Au-delà de l'aspect politique et tactique de ce discours, quelle est sa profonde conviction sur le sujet ?

Je ne sais pas. Je pensais que s'il m'avait choisi c'était pour témoigner de l'intérêt qu'il portait au dossier des réfugiés. Mais je n'ai pas beaucoup discuté de ce sujet avec lui, ce qui m'a étonné. Je me suis très vite rendu compte que Gérard Collomb a la particularité de penser qu'il sait tout. Et il le croit vraiment. Je l'ai vu faire des conférences de presse où il s'est mis à parler des Roms ou des demandeurs d'asile sans en parler avec moi avant, malgré mon parcours. En gros, ses adjoints et vice-présidents ne servent à rien. Ces gens lui sont seulement utiles pour faire une majorité. Il travaille plus avec les services que les politiques.

À Calais, Gérard Collomb a déclaré ne pas vouloir ouvrir de nouveau centre d'accueil pour éviter l’"appel d'air". En tant qu'ancien directeur de forum Réfugiés, comment avez-vous réagi ?

Cette année, il va arriver autant de demandes d'asile qu'en 1989. Les arrivées changent en fonction des épisodes de guerre. Les vrais facteurs sont des facteurs extérieurs. Depuis vingt ans, les flux varient entre 20 000 et 70 000 premières demandes d'asile. Donc, ce n'est pas parce qu'on ouvre une douche que tout le monde va venir. Évidemment que si les gens sont à la rue, quand on met un point d'eau tout le monde vient, mais la raison de leur présence dans la rue n'est pas celle-ci. Je juge des affaires dans lesquelles les gens mettent quatre ans pour venir en France. J'ai jugé l'affaire d'une femme qui a subi quatre viols durant ces quatre ans. Ce n'est pas une douche ou un centre d'accueil en France qui l'a attirée ici.

"Ce n'est pas parce qu'on ouvre une douche que tout le monde va venir"

Vous parlez de flux.

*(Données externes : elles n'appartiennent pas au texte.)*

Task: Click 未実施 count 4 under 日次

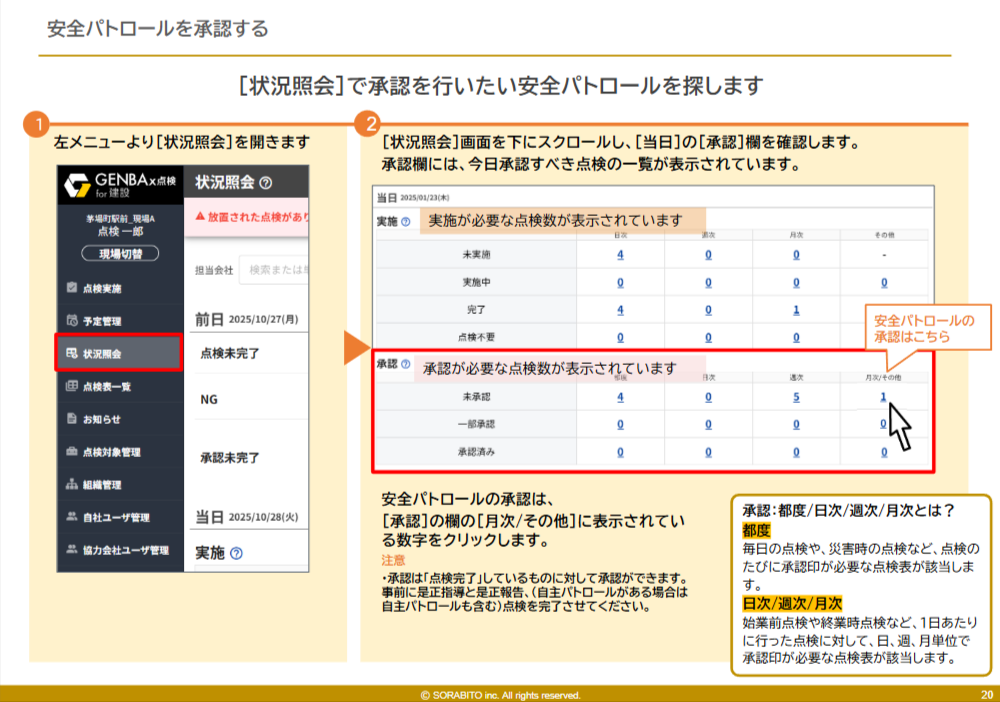Action: [x=620, y=255]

Gérard Collomb a aussi fait une priorité de couper "les routes de passeurs et les flux d’immigration". Est-ce une politique qui peut être mise en place ?

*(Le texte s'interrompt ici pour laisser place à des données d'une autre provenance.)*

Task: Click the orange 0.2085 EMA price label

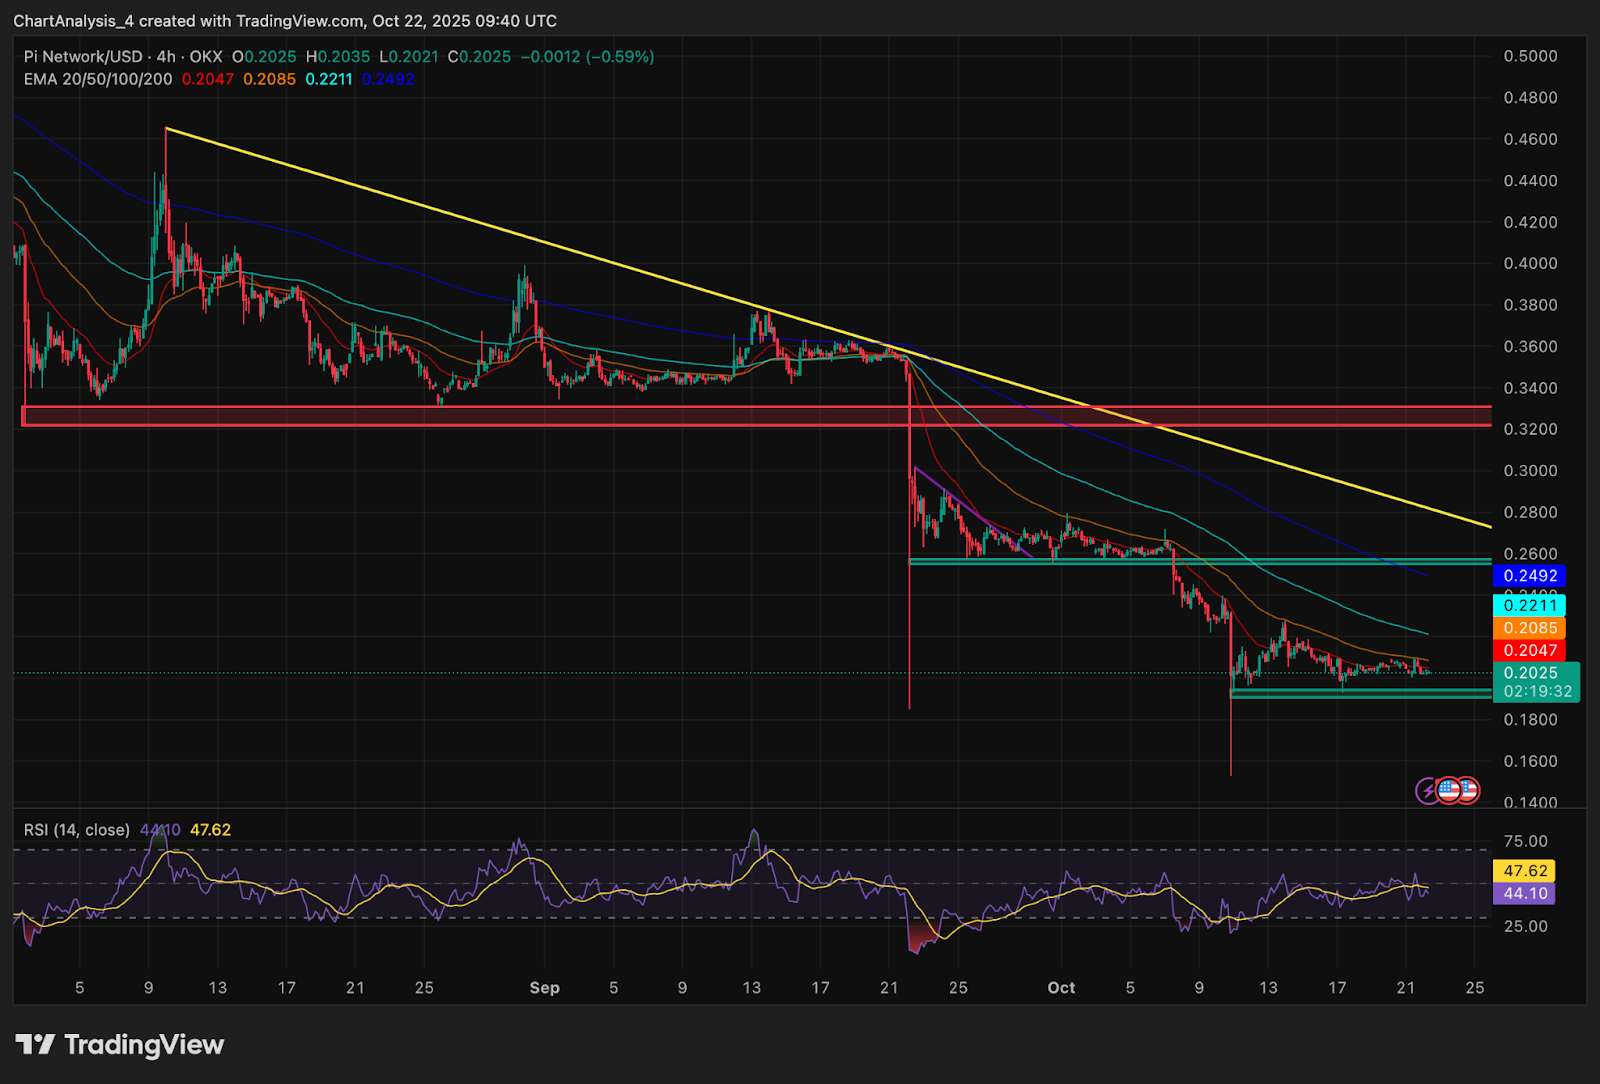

Contrairement à ce qu'il laisse penser, cet homme n'a pas la vision du monde global dans lequel on est. Gérard Collomb pense que l'avenir est à la mondialisation et l'ouverture, mais dans le même temps il pense l'ouverture sans les flux de gens ? Ça ne tient pas debout. Cet homme doit se rendre compte qu'au XXIe siècle le monde est fragile, qu'il y a beaucoup de guerres, de désespoir. Collomb a une vision des années 1970. Pour lui, quand il y a du travail, on fait appel à l'immigration, quand il n'y en a pas on arrête. Mais aujourd'hui les migrations sont complexes. Au Sud-Soudan, ce qui tue, c'est la famine ou la guerre ? Au nord du Nigeria, c'est Boko Haram ou la famine ? On ne sait pas dire. Il y a plein d'endroits où il y avait un peu d'État et où il n'y en a plus. Or, ce qui est préoccupant, c'est qu'il y a une contagion de ces États en faillite. C'est donc assez simple de se dire qu'il y a un problème qui ne va pas se résoudre demain avec l'ouverture ou non d'un centre d'accueil et d'orientation (CAO).

Gérard Collomb a aussi annoncé un plan pour "traiter le problème de l'asile de manière plus facile qu'aujourd'hui".

Réduire les délais à six mois, c'était la grande idée de Chirac en 2000 pour faire repartir les gens facilement chez eux. Mais, si l'Ofpra [Office français de protection des réfugiés et apatrides]ne va pas vite, c'est parce que l'on ne lui donne pas les moyens. Si ses moyens augmentent, alors le temps de traitement diminuera, parce que le temps de prise en charge des dossiers va baisser. Il faut aussi dire qu'après une décision les consulats étrangers ont des délais de traitement qui peuvent être lents ; 60 % des mesures d'éloignement du territoire sont mises en échec par le refus des pays de reprendre les personnes. Et gauche et droite s'y sont cassé les dents. Par conséquent, le plan que va servir Gérard Collomb va donner une impression d'action, mais dans cinq ans les problèmes ne seront pas résolus.